Aussie app assesses hand arthritis as accurately as a rheumatologist

By Rosanne Barrett

19 May 2022

An Australian-devised smartphone app can identify osteoarthritis, rheumatoid and psoriatic arthritis in patient hands with accuracy similar to rheumatologists in less than three minutes, its developers say.

The HandScan smartphone app uses machine learning to assess photos of hands and survey data provided by patients to screen for arthritis diagnoses.

The app was subject to evaluation by rheumatologists at seven private practices across Australia in a study that showed consistent results of 95% accuracy for the machine learning algorithm compared to expert rheumatologist diagnosis.

“This could be used to assist primary care physicians in the assessment of patients presenting with hand arthritis, and has the potential to improve the clinical assessment and management of such patients,” the evaluation published in BMC Musculoskeletal Disorders concluded.

“It can provide a point-of-care result to primary care physicians (PCPs), reducing the need for separate investigations, including blood tests and imaging. This approach could improve accuracy compared to traditional screening methods, and significantly reduce patient and healthcare costs.”

The app took a median time of two minutes and 59 seconds — with a range from two minutes and 40 seconds to three minutes and 35 seconds — to capture the data and determine a screening result.

One of the creators of the app, the University of Notre Dame Musculoskeletal Discipline Leader, Dr Mark Reed, said the target users would be GPs in Australia and primary care physicians internationally.

“It compared favourably to diagnostic methods in primary care, namely blood test and imaging results,” he said.

“Both the physical appearance and symptom responses help to differentiate the different forms. It can also identify combined diagnoses, when patients with existing osteoarthritis develop superimposed inflammatory arthritis.”

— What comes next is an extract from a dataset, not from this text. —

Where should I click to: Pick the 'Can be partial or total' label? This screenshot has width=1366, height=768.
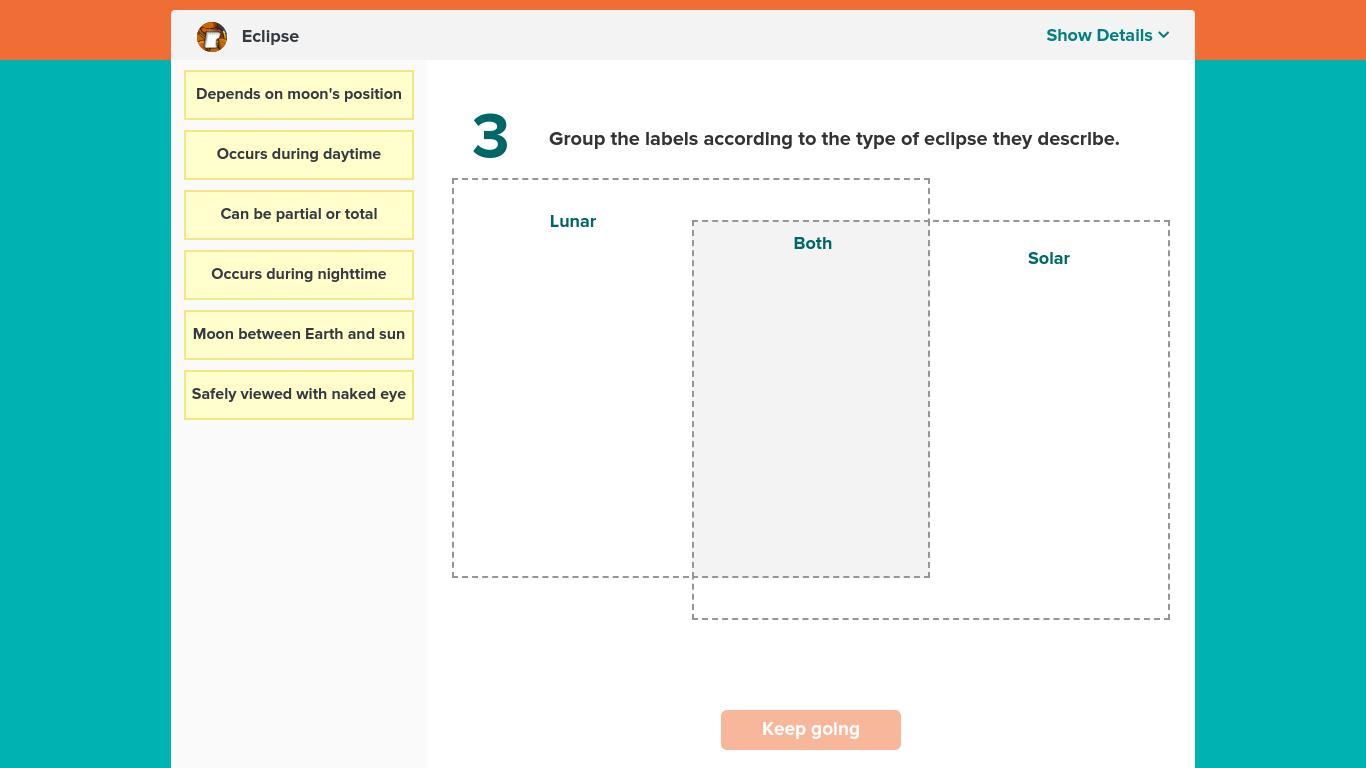(299, 215)
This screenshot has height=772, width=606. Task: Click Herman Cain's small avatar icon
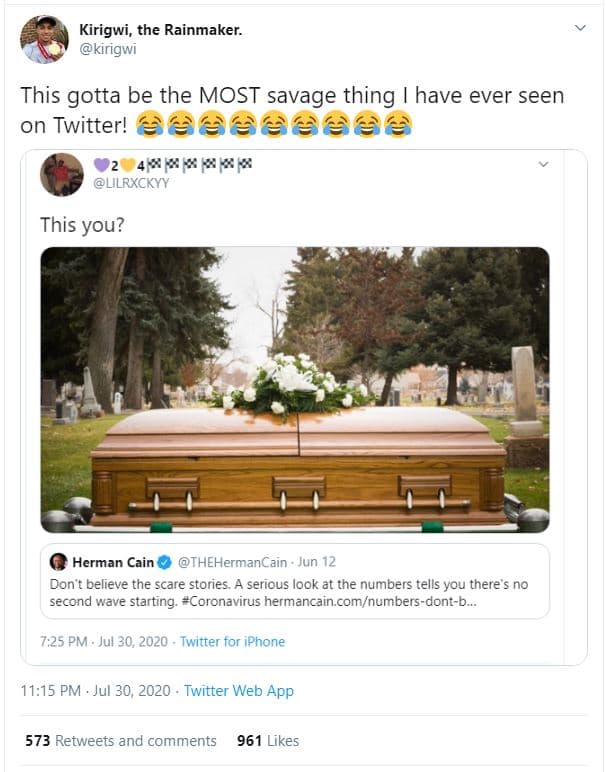pos(58,562)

Diagnostic accuracy and type of arthritis

The study classified accuracy as the total proportion of all correct model predictions, precision was the proportion of positive diagnosis predictions that were positive, and recall was the proportion of all the positive diagnoses that the app was able to identify.

The specificity indicator revealed the proportion of negative diagnoses that the app identified correctly.

For rheumatoid arthritis, the app achieved accuracy of 85.1%, and precision, recall and specificity of 85.1, 80.0, 88.1 and 82.7%. The corresponding results for psoriatic arthritis were 95.2, 76.9, 90.9 and 95.8%, and for osteoarthritis were 77.4, 78.3, 80.6 and 73.7%.

A pilot study of the app previously found the speed at which it could assess arthritis would be a benefit.

Dr Reed said HandScan was currently under consideration by the TGA as a Class I device, and it was hoped the app would be available for general access later this year.

Further testing with GPs is underway.